おはようございます!マネジメントオフィスいまむらの今村敦剛です。
いつも補助金情報ばかりで少し飽きてきたこともあって、今日は久しぶりの本業(ISO審査員)に関する情報発信です。英国の審査要員評価登録機関であるCQIによると、国際標準化機構TC176/SC2は、ISO9001:2015の規格改定を当面しないという決定をしたそうです。
ISO9001:2015の規格改定に関するCQIの記事はこちら
4月29日のCQIホームページにおける記事で、ISO9001:2015の規格改定に関する最新情報が述べられています。記事のタイトルに結論が現れていますね。
Members of the International Organization for Standardization (ISO) Technical Committee 176, Sub-Committee 2 (TC176/SC2) have taken the surprising decision not to proceed with the much-anticipated update of ISO 9001:2015.
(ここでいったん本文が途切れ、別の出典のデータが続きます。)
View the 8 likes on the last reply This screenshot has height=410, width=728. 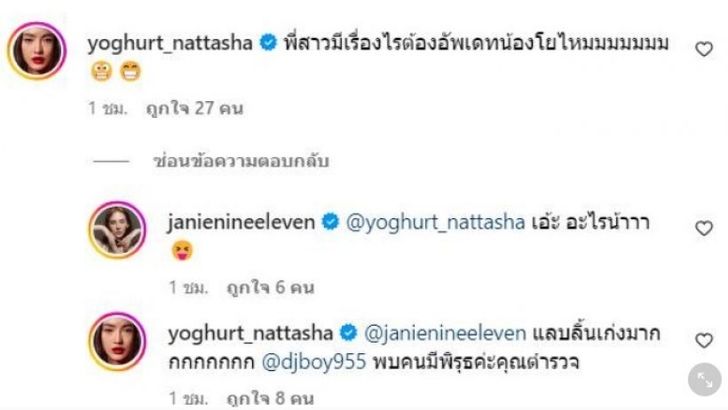[270, 399]
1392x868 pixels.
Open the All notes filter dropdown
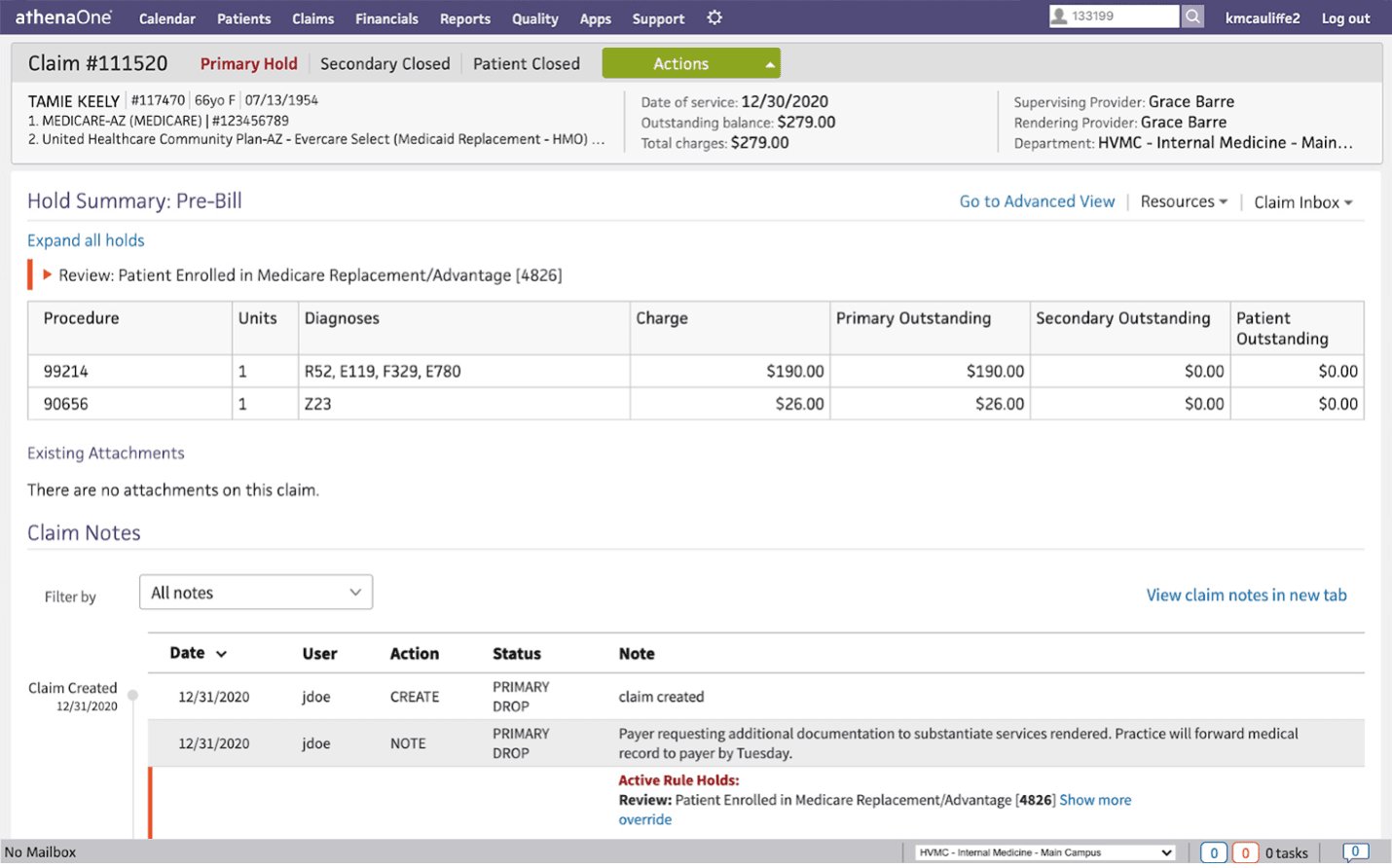[x=255, y=592]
(拙訳:国際標準化機構 技術委員会(TC176)の分科会(TC176/SC)のメンバーは、待ち望まれているISO9001:2015の改定を進めないという驚くべき決定をした。)
ISO9001規格の改定は過去4回
ISO9001は1987年に初版が発行されて以来、1994年版、2000年版、2008年版、2015年版と4回の改定が行われました。改定にあたっては、前版の発行から5年を目処に、改定の必要性を検討することになっています。改訂が決まった場合は、技術委員会(ISO9001の場合はTC176)の中に分科会(SC2)を設置して改訂案を作ります。「作業原案(WD)」→「委員会原案(CD)」→「国際規格原案(DIS)」→「最終国際規格案(FDIS)」を発行し、全加盟国にの賛否の投票を投げかけ、承認されると「国際規格(IS)」として新規格が発行されます。
2020年にTC176/SC2によるレビューが行われた
上記のプロセスに従って、2020年にTC176/SC2により、規格改定の必要性があるかどうかの検討が行われたのでしょう。これに関して、CQIは次のように報じています。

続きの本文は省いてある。